(Saved entries)
__________

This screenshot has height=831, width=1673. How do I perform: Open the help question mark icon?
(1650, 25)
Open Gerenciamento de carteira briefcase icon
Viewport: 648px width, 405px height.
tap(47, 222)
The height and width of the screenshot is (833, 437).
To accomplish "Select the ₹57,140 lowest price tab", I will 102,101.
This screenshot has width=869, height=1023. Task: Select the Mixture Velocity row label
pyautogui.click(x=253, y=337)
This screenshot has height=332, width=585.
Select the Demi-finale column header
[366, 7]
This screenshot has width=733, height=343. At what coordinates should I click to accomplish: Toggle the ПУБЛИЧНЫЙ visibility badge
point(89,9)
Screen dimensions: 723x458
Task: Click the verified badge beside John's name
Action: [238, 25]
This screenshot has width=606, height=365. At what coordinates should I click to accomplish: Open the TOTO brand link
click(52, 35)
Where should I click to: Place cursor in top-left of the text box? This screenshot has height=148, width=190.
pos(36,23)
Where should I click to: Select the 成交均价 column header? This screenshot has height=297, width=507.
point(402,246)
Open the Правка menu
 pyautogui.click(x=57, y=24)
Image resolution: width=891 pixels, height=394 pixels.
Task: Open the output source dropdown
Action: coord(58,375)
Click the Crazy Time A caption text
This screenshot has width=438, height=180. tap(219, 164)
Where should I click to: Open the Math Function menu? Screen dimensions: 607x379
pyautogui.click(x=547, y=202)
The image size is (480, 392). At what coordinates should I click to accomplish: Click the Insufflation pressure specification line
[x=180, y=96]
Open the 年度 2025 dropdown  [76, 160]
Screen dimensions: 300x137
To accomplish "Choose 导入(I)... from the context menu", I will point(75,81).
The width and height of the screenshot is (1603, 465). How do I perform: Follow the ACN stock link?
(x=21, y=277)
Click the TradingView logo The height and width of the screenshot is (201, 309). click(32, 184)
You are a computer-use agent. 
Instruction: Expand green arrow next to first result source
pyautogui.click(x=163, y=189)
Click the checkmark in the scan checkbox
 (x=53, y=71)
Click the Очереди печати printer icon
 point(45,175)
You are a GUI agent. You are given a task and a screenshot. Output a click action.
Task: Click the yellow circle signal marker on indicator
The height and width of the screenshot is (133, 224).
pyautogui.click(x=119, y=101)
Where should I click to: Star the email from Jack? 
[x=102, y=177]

__________

Exercise aim
Please write out the data again exactly as it stands.

Solution to this task
This screenshot has height=831, width=1673. How do I perform: Open the help question mark icon?
(1650, 25)
Open Gerenciamento de carteira briefcase icon
Viewport: 648px width, 405px height.
tap(47, 222)
The height and width of the screenshot is (833, 437).
To accomplish "Select the ₹57,140 lowest price tab", I will 102,101.
This screenshot has width=869, height=1023. Task: Select the Mixture Velocity row label
pyautogui.click(x=253, y=337)
This screenshot has height=332, width=585.
Select the Demi-finale column header
[366, 7]
This screenshot has width=733, height=343. At what coordinates should I click to accomplish: Toggle the ПУБЛИЧНЫЙ visibility badge
point(89,9)
Screen dimensions: 723x458
Task: Click the verified badge beside John's name
Action: [238, 25]
This screenshot has width=606, height=365. At what coordinates should I click to accomplish: Open the TOTO brand link
click(52, 35)
Where should I click to: Place cursor in top-left of the text box? This screenshot has height=148, width=190.
pos(36,23)
Where should I click to: Select the 成交均价 column header? This screenshot has height=297, width=507.
point(402,246)
Open the Правка menu
 pyautogui.click(x=57, y=24)
Image resolution: width=891 pixels, height=394 pixels.
Task: Open the output source dropdown
Action: coord(58,375)
Click the Crazy Time A caption text
This screenshot has width=438, height=180. tap(219, 164)
Where should I click to: Open the Math Function menu? Screen dimensions: 607x379
pyautogui.click(x=547, y=202)
The image size is (480, 392). At what coordinates should I click to accomplish: Click the Insufflation pressure specification line
[x=180, y=96]
Open the 年度 2025 dropdown  [76, 160]
Screen dimensions: 300x137
To accomplish "Choose 导入(I)... from the context menu", I will point(75,81).
The width and height of the screenshot is (1603, 465). How do I perform: Follow the ACN stock link?
(x=21, y=277)
Click the TradingView logo The height and width of the screenshot is (201, 309). click(32, 184)
You are a computer-use agent. 
Instruction: Expand green arrow next to first result source
pyautogui.click(x=163, y=189)
Click the checkmark in the scan checkbox
 (x=53, y=71)
Click the Очереди печати printer icon
 point(45,175)
You are a GUI agent. You are given a task and a screenshot. Output a click action.
Task: Click the yellow circle signal marker on indicator
The height and width of the screenshot is (133, 224).
pyautogui.click(x=119, y=101)
Where should I click to: Star the email from Jack? 
[x=102, y=177]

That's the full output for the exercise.